Most of their world is now gone. The city of Chigasaki is still blessed with a pleasant oceanside atmosphere, but its landscape long ago gave way to Tokyo’s endless post-war urban sprawl. Somehow, though, both the old ryokan and its connections to the Japanese film industry have endured.

Today, Chigasaki-kan remains in the Mori family and is run by the fifth generation heir, Hiroaki Mori. In 2009, the inn became Chigasaki’s first building to be officially registered as tangible architectural heritage. The late screenwriter and director Azuma Morisaki (best known for writing some of Yoji Yamada’s beloved comedies) bridged the old and new generation of filmmakers at Chigasaki-kan. The director began his career in the 1950s under contract at Shochiku, but it wasn’t until the late 1990s that he started using Ozu’s room 2 as a regular writing space (Morisaki died in 2020). Other filmmakers to arrive at the ryokan to write in recent years have included Miwa Nishikawa (whose Under the Open Sky premiered in Toronto in 2020), and even the Hong Kong director Herman Yau, who set his 2016 film 77 Heartbreaks at Chigasaki-kan, telling a story about two Ozu fanatics who make a romantically misbegotten pilgrimage to the inn.

By far the most prominent denizen of room 2 today, though, is Japanese Palme d’Or winner Hirokazu Kore-eda. Like Ishikawa, Kore-eda says he first visited the inn on a lark, back in 2007 while he was writing his critically acclaimed feature Still Walking. “I had heard that this was the inn where Yasujiro Ozu and Kogo Noda wrote the script for Tokyo Story, so at first I was just curious,” Kore-eda says. But when I stayed there, I realized that this place was indeed a place where I could feel the hustle and bustle of Tokyo recede. It is the perfect place to face my work.” Since 2007, Kore-eda has worked on every one of his scripts in room 2, including his Oscar nominated drama Shoplifters and his recent Korean feature Broker.

Kore-eda is known in the Japanese film industry as a uniquely generous collaborator who strives to cultivate young talent (he’s currently showrunning an upcoming mini-series for Netflix that will feature aspiring young Japanese filmmakers helming each of the individual episodes — a deliberate attempt to leverage his reputation to create opportunities for new talent in Japan, he has said). Those exercises have extended into Chigasaki-kan.

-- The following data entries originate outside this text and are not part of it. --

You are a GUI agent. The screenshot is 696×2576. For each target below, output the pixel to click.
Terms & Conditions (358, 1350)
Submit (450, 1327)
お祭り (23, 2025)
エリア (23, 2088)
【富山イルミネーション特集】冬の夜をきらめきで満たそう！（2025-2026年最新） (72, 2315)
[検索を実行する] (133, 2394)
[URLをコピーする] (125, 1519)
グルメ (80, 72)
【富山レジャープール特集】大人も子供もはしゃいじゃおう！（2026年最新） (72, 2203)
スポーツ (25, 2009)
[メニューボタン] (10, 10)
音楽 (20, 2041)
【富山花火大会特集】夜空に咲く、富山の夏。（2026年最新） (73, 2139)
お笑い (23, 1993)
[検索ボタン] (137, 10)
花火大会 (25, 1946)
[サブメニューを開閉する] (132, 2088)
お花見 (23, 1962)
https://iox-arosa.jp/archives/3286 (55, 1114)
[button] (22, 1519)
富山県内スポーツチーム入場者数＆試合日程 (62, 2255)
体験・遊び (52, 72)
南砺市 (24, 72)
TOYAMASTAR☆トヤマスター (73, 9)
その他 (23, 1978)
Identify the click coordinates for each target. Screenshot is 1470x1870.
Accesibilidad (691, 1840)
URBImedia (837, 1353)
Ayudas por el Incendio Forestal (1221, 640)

Every summer, Kore-eda’s production company Bunpuku holds a weeklong training camp for aspiring screenwriters and directors in the rooms around the inn’s garden.

“On the final day, we conduct a group review of everyone’s film proposals and scripts,” Kore-eda says. “And finally, afterwards, we have a big meal together — of the same sukiyaki dish that Yasujiro Ozu once loved.”